»»

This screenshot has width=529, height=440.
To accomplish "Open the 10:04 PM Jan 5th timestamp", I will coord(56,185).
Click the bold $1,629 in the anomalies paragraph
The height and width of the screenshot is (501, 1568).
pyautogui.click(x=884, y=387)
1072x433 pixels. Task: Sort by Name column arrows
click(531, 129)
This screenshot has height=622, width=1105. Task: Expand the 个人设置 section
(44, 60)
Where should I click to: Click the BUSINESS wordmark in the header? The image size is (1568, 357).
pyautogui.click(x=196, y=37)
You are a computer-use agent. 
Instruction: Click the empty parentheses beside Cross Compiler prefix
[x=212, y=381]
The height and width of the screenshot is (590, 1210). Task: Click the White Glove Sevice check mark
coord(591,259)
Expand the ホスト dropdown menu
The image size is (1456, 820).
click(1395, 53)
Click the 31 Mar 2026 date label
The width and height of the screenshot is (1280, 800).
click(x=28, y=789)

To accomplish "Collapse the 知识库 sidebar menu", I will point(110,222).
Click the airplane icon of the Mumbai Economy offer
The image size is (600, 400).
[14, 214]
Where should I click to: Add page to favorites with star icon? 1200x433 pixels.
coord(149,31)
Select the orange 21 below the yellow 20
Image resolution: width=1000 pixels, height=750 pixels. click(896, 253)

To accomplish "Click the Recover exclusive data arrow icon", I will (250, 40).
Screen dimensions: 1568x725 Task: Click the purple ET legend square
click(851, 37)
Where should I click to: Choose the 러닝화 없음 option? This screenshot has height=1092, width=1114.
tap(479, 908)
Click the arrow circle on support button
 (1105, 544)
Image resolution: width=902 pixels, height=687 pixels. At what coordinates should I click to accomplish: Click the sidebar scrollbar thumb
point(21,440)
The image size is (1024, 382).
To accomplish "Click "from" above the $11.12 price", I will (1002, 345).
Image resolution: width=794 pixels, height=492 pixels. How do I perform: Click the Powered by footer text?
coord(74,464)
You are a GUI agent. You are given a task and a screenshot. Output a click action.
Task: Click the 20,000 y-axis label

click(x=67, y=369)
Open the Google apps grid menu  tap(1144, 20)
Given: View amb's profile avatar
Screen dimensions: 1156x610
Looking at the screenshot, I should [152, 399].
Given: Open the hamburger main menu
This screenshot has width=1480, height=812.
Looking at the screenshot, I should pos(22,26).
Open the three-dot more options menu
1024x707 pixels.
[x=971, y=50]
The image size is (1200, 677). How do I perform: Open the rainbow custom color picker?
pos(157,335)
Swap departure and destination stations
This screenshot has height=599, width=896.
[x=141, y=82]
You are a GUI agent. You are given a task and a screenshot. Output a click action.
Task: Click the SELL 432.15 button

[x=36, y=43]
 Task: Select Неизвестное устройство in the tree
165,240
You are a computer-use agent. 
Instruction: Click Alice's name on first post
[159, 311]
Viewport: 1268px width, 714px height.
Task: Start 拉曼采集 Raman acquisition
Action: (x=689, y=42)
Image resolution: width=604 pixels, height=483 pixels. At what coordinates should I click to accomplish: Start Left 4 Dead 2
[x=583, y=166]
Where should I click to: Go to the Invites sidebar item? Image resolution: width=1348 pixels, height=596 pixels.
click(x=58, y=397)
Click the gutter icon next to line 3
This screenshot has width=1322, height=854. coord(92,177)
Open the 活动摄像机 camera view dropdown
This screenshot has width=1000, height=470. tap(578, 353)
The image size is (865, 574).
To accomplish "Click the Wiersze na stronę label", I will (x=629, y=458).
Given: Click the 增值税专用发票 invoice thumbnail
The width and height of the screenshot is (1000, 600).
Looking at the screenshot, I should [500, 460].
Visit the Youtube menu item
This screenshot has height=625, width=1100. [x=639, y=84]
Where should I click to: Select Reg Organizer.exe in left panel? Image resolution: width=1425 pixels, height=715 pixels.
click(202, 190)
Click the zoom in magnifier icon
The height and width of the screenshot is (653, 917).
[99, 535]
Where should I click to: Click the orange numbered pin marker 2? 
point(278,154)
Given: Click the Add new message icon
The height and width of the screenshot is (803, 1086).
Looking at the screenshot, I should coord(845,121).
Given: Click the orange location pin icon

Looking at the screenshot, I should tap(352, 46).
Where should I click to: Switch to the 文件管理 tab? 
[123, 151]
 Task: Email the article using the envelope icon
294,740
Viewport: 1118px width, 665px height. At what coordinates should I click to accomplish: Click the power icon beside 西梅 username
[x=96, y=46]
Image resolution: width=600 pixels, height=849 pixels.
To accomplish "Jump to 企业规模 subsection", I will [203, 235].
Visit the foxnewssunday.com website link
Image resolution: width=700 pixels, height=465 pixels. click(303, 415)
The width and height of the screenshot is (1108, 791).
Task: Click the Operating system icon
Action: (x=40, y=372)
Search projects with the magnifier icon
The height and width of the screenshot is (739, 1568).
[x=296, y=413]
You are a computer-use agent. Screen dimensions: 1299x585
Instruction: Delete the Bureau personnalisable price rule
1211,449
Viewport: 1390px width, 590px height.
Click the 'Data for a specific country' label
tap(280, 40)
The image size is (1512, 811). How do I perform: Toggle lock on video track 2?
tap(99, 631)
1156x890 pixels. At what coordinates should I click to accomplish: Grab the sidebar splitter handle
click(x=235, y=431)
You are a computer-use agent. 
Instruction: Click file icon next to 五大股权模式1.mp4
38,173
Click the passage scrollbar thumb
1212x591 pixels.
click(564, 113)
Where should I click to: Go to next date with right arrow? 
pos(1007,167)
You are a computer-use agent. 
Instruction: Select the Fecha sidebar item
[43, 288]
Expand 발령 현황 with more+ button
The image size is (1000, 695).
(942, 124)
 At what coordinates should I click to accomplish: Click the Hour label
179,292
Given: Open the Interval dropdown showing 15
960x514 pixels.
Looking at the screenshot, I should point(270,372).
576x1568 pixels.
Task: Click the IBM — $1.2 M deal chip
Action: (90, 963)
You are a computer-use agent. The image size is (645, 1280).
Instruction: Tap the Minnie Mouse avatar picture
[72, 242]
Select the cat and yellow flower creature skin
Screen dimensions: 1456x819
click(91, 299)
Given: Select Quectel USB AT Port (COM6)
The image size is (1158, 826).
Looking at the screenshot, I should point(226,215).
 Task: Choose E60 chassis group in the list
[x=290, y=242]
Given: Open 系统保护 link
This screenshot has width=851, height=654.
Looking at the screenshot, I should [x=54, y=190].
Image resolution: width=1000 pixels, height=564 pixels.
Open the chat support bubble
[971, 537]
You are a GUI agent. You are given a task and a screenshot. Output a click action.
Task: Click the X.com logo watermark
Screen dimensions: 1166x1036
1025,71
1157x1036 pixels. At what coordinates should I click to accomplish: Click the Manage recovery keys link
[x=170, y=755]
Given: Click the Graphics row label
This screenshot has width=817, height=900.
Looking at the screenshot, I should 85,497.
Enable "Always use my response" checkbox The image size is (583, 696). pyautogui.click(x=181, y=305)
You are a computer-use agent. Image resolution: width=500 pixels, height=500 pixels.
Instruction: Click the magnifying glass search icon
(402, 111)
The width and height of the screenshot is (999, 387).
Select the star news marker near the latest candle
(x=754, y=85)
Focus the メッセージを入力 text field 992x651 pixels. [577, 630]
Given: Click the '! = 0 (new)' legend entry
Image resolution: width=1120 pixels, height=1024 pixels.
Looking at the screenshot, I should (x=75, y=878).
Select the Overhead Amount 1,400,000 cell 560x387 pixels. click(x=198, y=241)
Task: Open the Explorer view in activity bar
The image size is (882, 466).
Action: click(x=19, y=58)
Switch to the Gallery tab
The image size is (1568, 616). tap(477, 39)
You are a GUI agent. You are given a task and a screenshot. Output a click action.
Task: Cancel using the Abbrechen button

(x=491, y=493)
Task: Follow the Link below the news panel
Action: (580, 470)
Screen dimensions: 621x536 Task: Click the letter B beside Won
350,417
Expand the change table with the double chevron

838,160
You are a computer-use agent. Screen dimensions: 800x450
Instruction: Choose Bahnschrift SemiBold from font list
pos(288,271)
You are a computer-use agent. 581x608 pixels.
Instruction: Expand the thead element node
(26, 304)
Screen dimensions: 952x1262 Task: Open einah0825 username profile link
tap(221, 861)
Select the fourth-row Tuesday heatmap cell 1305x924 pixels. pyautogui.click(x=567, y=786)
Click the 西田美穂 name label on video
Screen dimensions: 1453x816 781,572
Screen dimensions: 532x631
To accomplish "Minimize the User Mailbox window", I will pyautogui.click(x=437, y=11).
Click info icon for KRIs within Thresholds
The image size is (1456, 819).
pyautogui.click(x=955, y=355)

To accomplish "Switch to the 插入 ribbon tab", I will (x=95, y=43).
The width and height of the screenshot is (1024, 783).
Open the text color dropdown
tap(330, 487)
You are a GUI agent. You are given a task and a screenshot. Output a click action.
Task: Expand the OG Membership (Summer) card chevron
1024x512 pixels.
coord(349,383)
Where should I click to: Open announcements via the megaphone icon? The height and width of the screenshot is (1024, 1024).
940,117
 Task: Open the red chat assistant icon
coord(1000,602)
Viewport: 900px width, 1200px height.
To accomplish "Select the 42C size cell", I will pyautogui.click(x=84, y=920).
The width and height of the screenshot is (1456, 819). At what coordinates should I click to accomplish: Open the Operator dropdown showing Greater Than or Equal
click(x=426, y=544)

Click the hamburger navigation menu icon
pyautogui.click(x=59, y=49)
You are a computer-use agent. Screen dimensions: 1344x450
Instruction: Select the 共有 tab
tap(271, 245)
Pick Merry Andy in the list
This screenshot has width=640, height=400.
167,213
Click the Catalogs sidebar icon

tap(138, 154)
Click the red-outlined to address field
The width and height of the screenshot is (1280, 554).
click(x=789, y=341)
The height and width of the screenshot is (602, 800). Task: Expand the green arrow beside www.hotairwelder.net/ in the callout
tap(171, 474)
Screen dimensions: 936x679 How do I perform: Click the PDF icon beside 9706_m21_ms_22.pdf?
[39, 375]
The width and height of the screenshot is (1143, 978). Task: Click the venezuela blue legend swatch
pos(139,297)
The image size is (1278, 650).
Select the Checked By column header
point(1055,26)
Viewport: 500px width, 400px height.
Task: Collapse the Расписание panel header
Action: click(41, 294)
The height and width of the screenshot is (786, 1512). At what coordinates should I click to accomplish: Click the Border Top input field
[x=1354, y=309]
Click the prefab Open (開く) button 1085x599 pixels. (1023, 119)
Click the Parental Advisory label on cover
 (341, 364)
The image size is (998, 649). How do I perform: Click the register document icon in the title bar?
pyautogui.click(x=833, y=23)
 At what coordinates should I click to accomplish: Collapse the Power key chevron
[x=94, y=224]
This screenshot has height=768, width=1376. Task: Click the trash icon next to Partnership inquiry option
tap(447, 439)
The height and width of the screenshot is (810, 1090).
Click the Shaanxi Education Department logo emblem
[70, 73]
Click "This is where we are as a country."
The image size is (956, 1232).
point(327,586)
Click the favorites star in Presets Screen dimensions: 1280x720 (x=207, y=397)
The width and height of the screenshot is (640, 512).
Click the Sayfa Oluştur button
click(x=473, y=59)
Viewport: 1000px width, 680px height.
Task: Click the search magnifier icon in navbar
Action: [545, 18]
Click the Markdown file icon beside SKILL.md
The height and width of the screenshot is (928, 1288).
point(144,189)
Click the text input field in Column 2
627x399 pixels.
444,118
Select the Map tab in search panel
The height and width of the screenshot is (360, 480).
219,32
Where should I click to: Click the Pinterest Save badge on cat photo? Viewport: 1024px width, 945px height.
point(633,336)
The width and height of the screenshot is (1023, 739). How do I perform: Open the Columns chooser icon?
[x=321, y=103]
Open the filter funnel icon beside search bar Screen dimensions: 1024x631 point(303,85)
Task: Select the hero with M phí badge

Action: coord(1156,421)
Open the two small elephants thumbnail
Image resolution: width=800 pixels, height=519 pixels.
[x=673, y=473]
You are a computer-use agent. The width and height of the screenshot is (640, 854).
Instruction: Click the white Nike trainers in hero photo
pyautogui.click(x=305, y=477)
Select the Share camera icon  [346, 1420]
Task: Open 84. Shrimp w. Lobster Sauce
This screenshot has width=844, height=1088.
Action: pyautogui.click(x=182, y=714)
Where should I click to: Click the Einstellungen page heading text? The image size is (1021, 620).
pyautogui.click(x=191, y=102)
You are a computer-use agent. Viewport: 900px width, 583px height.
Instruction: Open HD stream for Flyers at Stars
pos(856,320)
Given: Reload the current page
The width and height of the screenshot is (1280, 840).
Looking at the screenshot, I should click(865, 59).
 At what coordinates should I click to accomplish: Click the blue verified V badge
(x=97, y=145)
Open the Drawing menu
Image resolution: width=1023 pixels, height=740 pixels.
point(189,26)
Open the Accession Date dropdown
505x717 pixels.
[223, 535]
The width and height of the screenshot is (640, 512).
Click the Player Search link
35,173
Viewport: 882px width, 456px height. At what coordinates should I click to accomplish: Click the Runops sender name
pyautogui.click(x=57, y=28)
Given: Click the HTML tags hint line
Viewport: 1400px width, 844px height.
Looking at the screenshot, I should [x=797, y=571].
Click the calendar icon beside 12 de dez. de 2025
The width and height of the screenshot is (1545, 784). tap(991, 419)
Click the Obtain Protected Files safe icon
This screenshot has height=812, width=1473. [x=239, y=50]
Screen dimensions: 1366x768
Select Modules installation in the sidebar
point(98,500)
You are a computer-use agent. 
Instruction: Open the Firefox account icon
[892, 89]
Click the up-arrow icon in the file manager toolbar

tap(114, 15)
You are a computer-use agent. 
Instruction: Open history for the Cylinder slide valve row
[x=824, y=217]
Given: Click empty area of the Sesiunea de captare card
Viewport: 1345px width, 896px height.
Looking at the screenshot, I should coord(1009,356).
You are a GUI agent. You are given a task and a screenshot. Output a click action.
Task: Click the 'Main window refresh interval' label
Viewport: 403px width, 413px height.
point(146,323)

««

• [Task to complete]: Only the lines above that hold "cell" are wanted. Show every one of them.

• [Problem solution]:
Select the Overhead Amount 1,400,000 cell 560x387 pixels. click(x=198, y=241)
Select the fourth-row Tuesday heatmap cell 1305x924 pixels. pyautogui.click(x=567, y=786)
To accomplish "Select the 42C size cell", I will pyautogui.click(x=84, y=920).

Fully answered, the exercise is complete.